Adult fun too, except this hot tub was deceptive, it was cold, maybe 90 degrees
A nice lunch out!
Looking above at the restaurant photo I thought I would give a shout-out or mention for Nacho's Restaurant (next door to this one).  We have been there the last 5 days or so as their internet is nice and fast and it allowed us to catch up on business and blog entries.  We originally only had drinks there but have expanded now and are eating some of their wonderful food.  We will post something on Trip Advisor, they are wonderful there and tasty food at reasonable prices.  I believe it is Paco and his wife that have a cooking class on Wednesday's at 11:30am.  Paco works at the restaurant and has sat down to chat with us a few times.  The locals are all so friendly.  We are leaving tomorrow so I will miss it but possibly on our way back if the particular day puts us around here.
shipwreck in the lagoon!  Somebody's dreams have been dashed.

Kevin and Cindy wanted to salvage some parts from this wrecked and abandoned
boat.  We would not let them however.

Valentine's at Banana's Restaurant.................

The adult table.  Adagio and Flying Squirrel.
The kid table

Sunset with kids playing on the beach
The french baker comes to the marina and out to the anchorage daily to bring goodies for all!

You can pre-order or choose from whatever he has left when he comes to your boat.
Croissant was $20 pesos ($1.50 or so).  Everything was EXCELLENT!

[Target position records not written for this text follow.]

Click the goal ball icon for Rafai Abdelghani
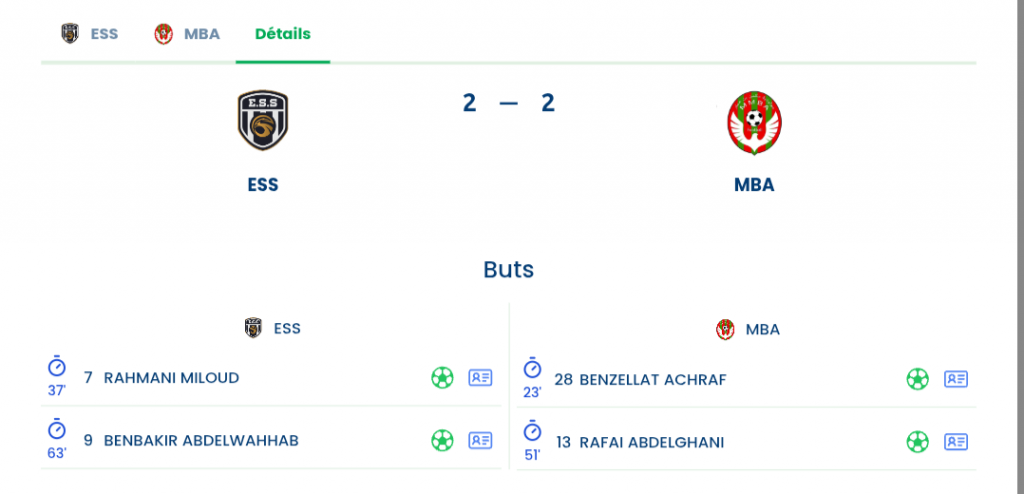917,441
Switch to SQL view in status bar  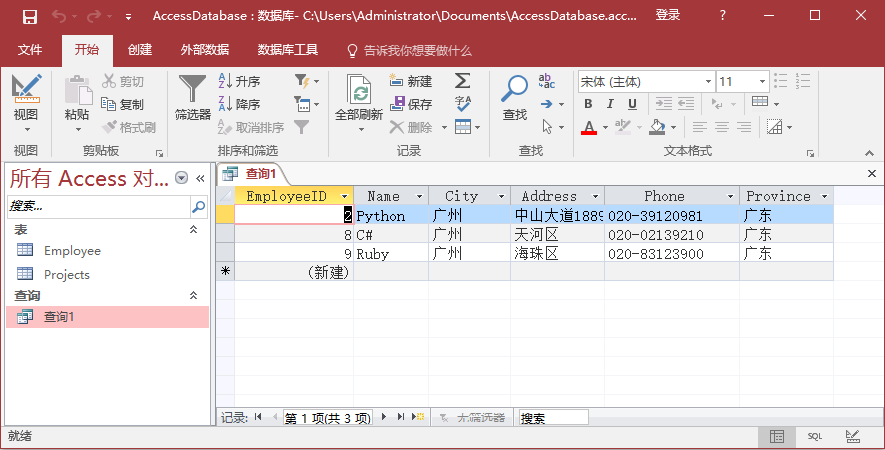pos(814,437)
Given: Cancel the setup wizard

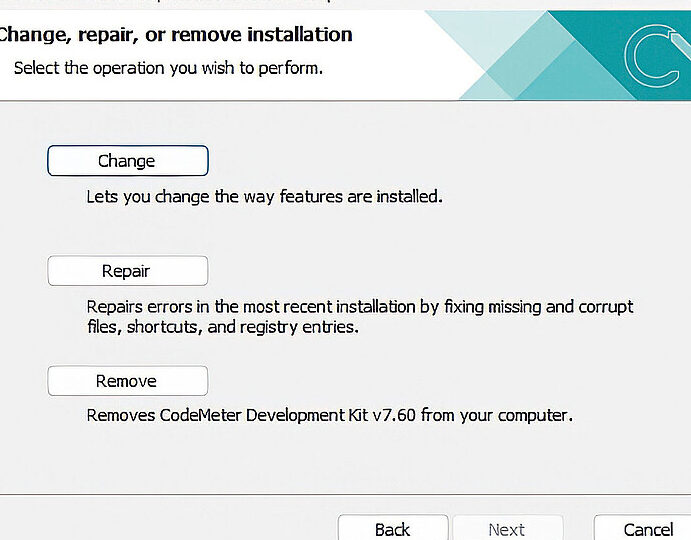Looking at the screenshot, I should coord(643,528).
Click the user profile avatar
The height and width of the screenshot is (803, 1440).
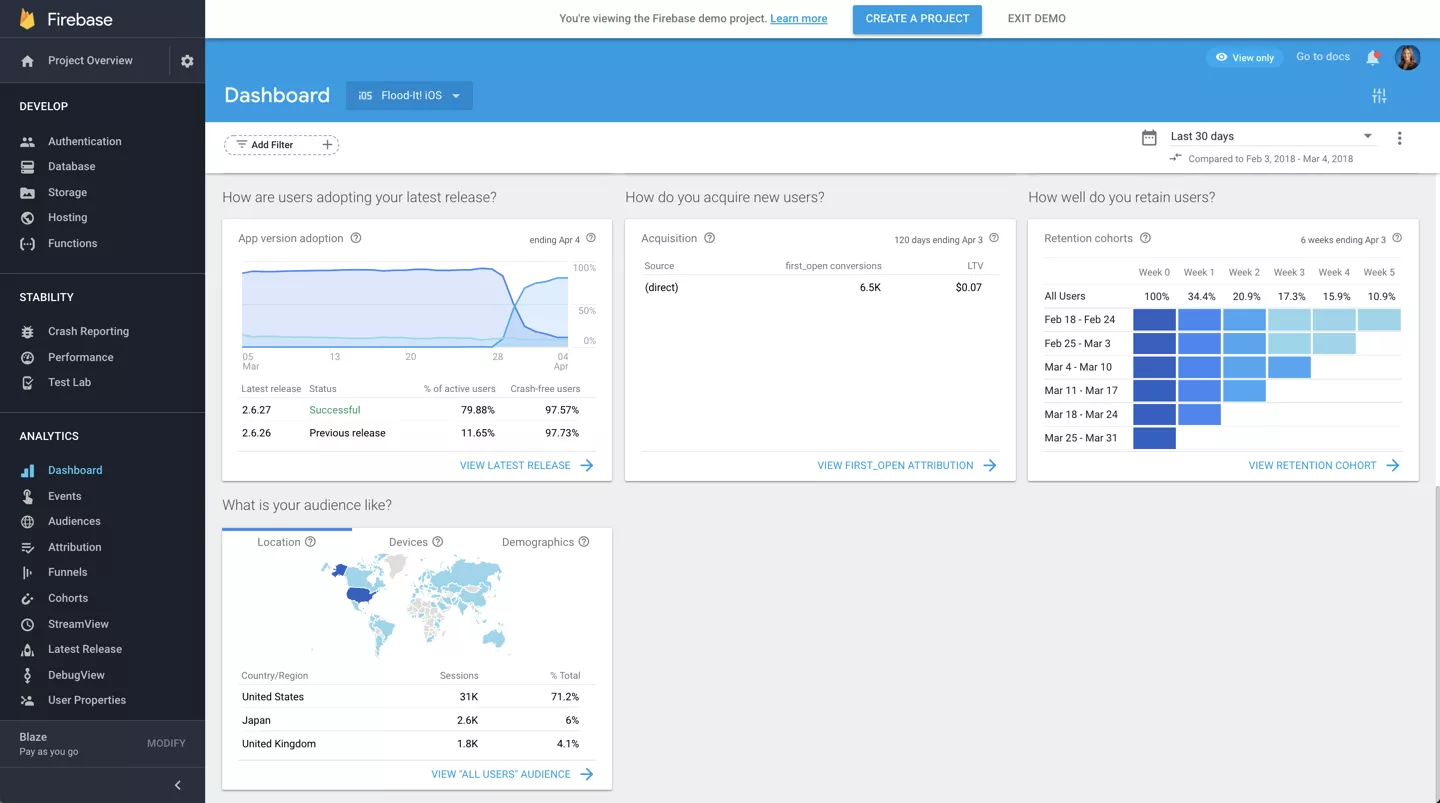tap(1407, 58)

The lightening storm at 1:00am  - made it like daytime!  There are no streetlights out here....
Lightning turning night into day.  It was pitch black just seconds before this picture.

1:00 and it's still light out?  Not really.  This is a lightning flash.

Here is a video (we hope) of the lightning storm.

Kathy had a wonderful couple of hours kayaking around the lagoon watching wildlife:
Vultures!  I got close to these and they seemed to growl almost like dogs at me.


When we entered the bay we heard some fellow state on the VHF hailing channel that he just
saw a flamingo fly by.  Nope these pink birds have wide bills.  Kids made a quick comment that
flamingo's don't fly - at least they don't in the zoo and the theme parks!
We are leaving tomorrow morning for bays further south.  We will not go beyond Bahia Manzanillo.  What a gem the Gold Coast of Mexico has been.  We are not going to venture as far south as Zihuatanejo but have enjoyed it all from Cabo Corrientes so far.

Our travels, if you are following us closely, will soon show us northbound as weather permits, hoping to be in Puerto Vallarta area by Mid-March.  This distance is minor compared to our voyage so far.  Overall we have traveled approximately 2750nm or 3165 statute miles.  That is greater than the distance between Seattle and Miami.  It's within a few miles of the straight line distance between Seattle and Bermuda.  We only travel about 7-7.5mph and have quite a few weather delays.  It takes a long time to travel by private boat.  We have been gone almost 180 days now and our next blog may be the party that celebrates this milestone for us.  One fellow boater mentioned to us that we are now in the top 1% for distance traveled by private boat (we have not verified this though!).